Bidlake himself and all enthusiasts of road racing were deeply concerned about this situation, but given the public hostility against road-racing, no solution seemed available. However there came a dramatic incident which made it essential that an answer be found to this problem. In July 1894 a bunch of North Roaders including Bidlake himself were taking part in their 50-mile race. A trap driven by a woman approached them from the opposite direction, and seeing the cyclists she became alarmed and tried to pull up the horse. Unfortunately she completely mishandled the reins, with the result that horse and trap ploughed into the cyclists, scattering them onto the roadway, injuring them and damaging their machines. Neither the driver nor the horse were hurt, but the woman complained bitterly to the chief constable of Huntingdonshire, who immediately banned absolutely all bicycle racing in the county. Bidlake went to see the chief constable to give the cyclists’ version of events, but the man was adamant that their furious riding was to blame, and refused to rescind his decision.

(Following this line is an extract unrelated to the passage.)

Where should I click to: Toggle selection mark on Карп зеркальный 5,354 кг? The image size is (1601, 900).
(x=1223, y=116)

 Bidlake saw that if other constabularies followed this lead, the whole future of racing on the road was in danger of extinction. In this emergency he set himself to analyse the problem and come up with a solution, and that solution was the time-trial. These races, disorderly as they seem to us, were always timed, and the riders were sent off in small handicapped groups, and the idea was that they should come together to contest the finish. Bidlake’s big idea was to base the entire race on time, but to keep the riders apart by sending them off at intervals. The whole race should be a solo effort, the pacers were to be banned, and the rider with the fastest time would be the winner. Moreover, Bidlake had a legal turn of mind – as a young man he had wished to train as a lawyer – and he saw that this was a race that was legally invisible: it could never be proved that these men were racing against each other; it was merely a succession of individuals riding along a road, and therefore it would avoid the charge of “furious riding”, and the opposition to cycle-racing would melt away, which is exactly what did happen.

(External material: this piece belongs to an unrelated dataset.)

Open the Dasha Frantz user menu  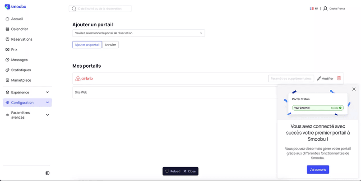pos(334,9)
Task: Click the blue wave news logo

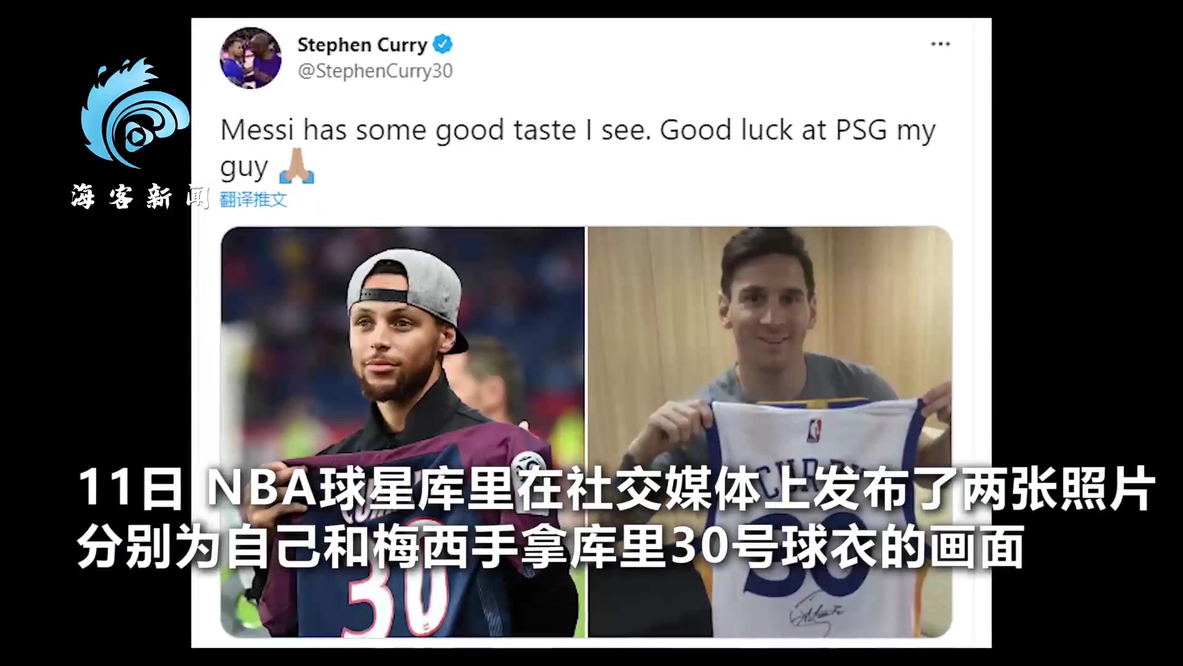Action: point(135,113)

History was made in October 1895 when the North Road CC promoted a race along these lines. There were 22 starters, but the weather conditions were atrocious, with high winds and heavy rain, so that only six men finished; the winner was Gordon Minns in a time of 2:56:26. A new era of road racing had begun in Britain, but very few people were aware of the fact, and the race was reported in just two sentences in the cycling press. Writing in “Cycling” magazine a short while later, Bidlake explained his novel idea: “There is just a chance that the limitation of fields, the barring of pacemakers, and the provision of a sufficient interval between the men, may render racing of a modified sort once more practical.” These few words may be regarded as the birth certificate of time-trialling.

These new rules did not establish themselves overnight, for there was no governing body for road racing to enforce them, and there was a period of transition that lasted several years. Nevertheless more and more clubs began to promote their races as individual time-trials, races that had been run on the track returned to the road, and within ten years of that first North Road 50, the time-trial had become the normal form of road racing. This was Bidlake’s unique legacy to the sport of cycling in England, and Bidlake watched and guided its development over the following 38 years until his death. The Bidlake Plaque itself was carefully designed to incorporate symbols of the sport and of his life. His portrait is framed by the rising sun, the poplar trees on Great North Road, the hour-glass representing time and the quill pens representing his career as a writer; the 66 milestone shows the age at which Bidlake died.

Few men can have claimed to have invented a national sport single-handedly, as Bidlake did, but he never lost his passion for all aspects of cycling, and the roll of honour of those who have won the prize serves to link the Bidlake name with the entire history of the sport in this country for three generations. Bidlake himself would surely have been greatly surprised at this, but greatly delighted too.